South Korea is currently garnering a lot of attention in the cannabis industry following its legalization of some cannabis derivatives for medical purposes. The legalization comes as a surprise for many in the international community, particularly because South Korea has aggressively opposed cannabis — most notably by criminalizing the consumption of cannabis by South Koreans traveling abroad to nations where cannabis is legal, such as Canada. Most of Asia, particularly Southeast Asia, has generally lagged behind other regions of the world in cannabis law reform. South Korea’s change of heart is prompting a lot of speculation regarding possible widespread reform across Asia much sooner than previously anticipated.

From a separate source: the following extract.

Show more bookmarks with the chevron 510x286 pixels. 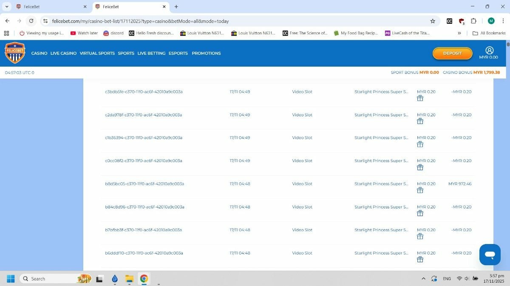tap(459, 33)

The revised law adopted November 23, 2018 is limited to CBD concentrates with THC levels too low to cause intoxication. Although somewhat unexpected internationally, it was less surprising for those in South Korea during last year’s media coverage of law enforcement action resulting in the incarceration of an ailing child’s mother for attempting to import CBD derived medication for her 4-year-old son who was suffering from brain cancer — public opinion clearly opposed such punishment. Not long after this event, Shin Chang-Hyun introduced a legislative amendment to South Korea’s national drug policy — pointing to CBD’s acceptance as an effective treatment related to cancer, autism, dementia and epilepsy in other countries from Europe to North America.

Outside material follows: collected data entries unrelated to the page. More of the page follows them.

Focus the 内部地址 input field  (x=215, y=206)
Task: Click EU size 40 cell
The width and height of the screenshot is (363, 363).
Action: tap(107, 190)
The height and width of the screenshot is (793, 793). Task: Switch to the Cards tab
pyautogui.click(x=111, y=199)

The new rules impose highly restrictive conditions that will apply to the new regime governing the use of medical cannabis. Nevertheless, proponents of legal form for cannabis laws believe the change signals a major shift in attitudes not only by the public generally but more importantly among lawmakers. Additional details regarding implementation of those rules will be available by the end of the year with importation of CBD products anticipated by the middle of 2019.